- **ABOUT THIS EXERCISE**: Beginning with the line containing "Given: Open Page Assist settings cog icon" and ending at the last line of the data, set down every line exactly, leaving out all pictures.

- **ENTRIES PROVIDED**:

◆ ◆ ◆ ◆

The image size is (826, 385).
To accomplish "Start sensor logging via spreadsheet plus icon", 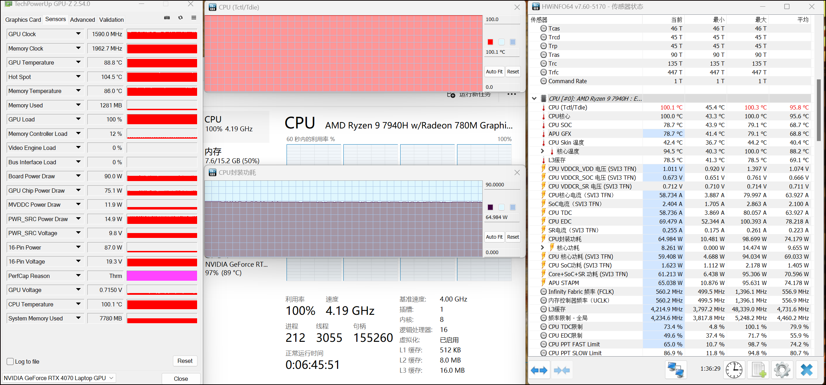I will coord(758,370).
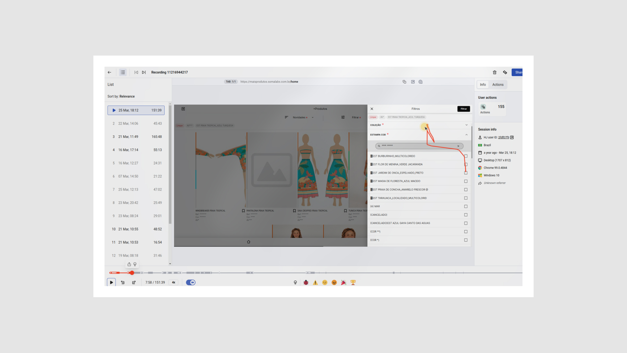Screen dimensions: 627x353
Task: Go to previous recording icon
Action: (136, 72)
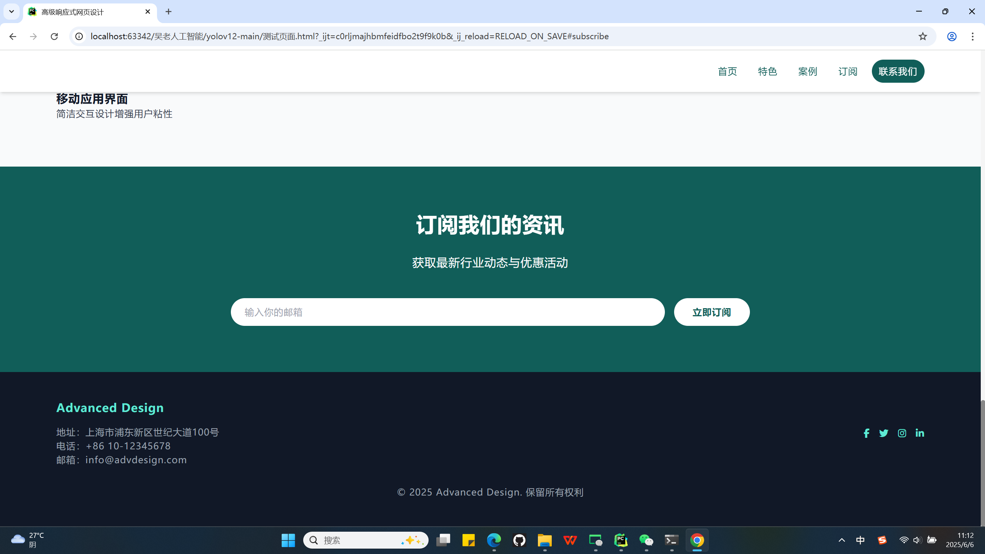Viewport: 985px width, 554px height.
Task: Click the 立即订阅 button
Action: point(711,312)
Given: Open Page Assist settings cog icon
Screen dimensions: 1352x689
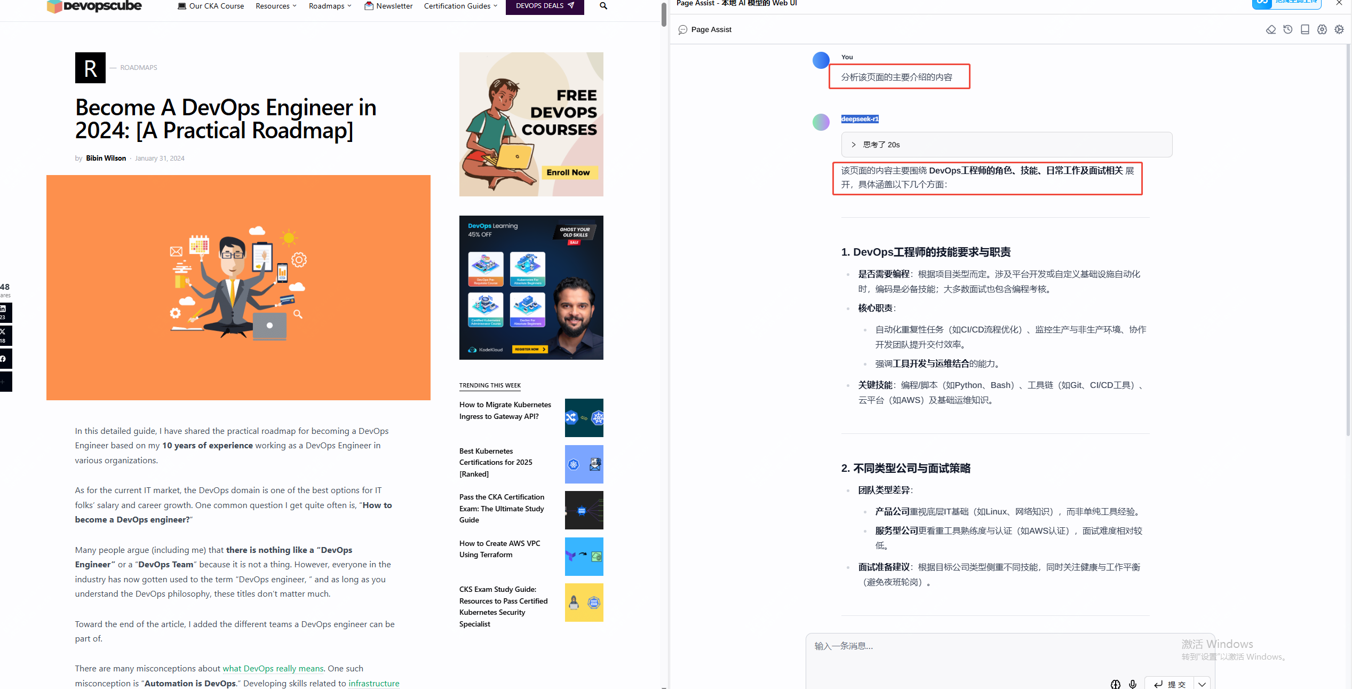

◆ ◆ ◆ ◆

- **ANSWER TO THE EXERCISE**:
Given: Open Page Assist settings cog icon
Screen dimensions: 1352x689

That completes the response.